Bei Stromausfall kommt die Feuerwehr

(Manche Beiträge schreibt man nur, weil man ein Beitragsbild im Kopf hat)

Die Berliner Zeitung hatte den Titel in ihrer Online-Ausgabe, tatsächlich handelt es sich um ein Thema, mit hoher Wichtigkeit, da ein gezielter Terror-Anschlag an wenigen neuralgischen Punkten ganze Städte oder sogar ganz Deutschland sehr schnell von elektrischer Energie befreit. Tatsächlich ist die Stromversorgung auf Höhe der Netze am fragilsten, die Erzeugung taugt nur selten als Ursache für einen Blackout, wie auch eine Liste der Ursachen für Stromausfall zeigt.

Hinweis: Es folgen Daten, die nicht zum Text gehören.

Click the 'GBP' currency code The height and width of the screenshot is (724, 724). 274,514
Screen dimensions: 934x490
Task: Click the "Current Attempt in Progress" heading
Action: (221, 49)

Im Jahre 2006 sorgte ein Schaltfehler in Niedersachsen für den unfreiwilligen Test der Notfallpläne des Stromnetzes. Ein Ausfall, der sich bin nach Spanien und Italien ausbreitete. Der Fehler war sehr schnell gefunden, jedoch dauerte es in manchen Gebieten bis zu zwei Tage, bis die Netzfrequenz wieder synchron war – eine wichtige Grundlage für ein stabiles Stromnetz.

Für das Stromnetz in Irland sind die Pläne, frei zugänglich, die in den Netzleitwarten der Netzbetreiber die entsprechenden Szenarien für den Wiederaufbau der Versorgung dienen. In Deutschland fallen diese Plänen in den Zuständigkeitsbereich von Privatunternehmen, welche ihr schätzenswerte Firmenwissen selbstverständlich in einem Datentresor speichern, auf das nur die NSA Zugriff hat. Von Eirgrid in Irland kann man die Phasen des Wiederaufbaus des Stromnetzes allerdings sehr schön lernen. Eine Kaskade von Wasserkraft über EE-Anlagen bis zum Schluss die fossilen Kraftwerke wieder am Netz mitspielen dürfen. Ein sogenannter Schwarzstart wird durchlaufen.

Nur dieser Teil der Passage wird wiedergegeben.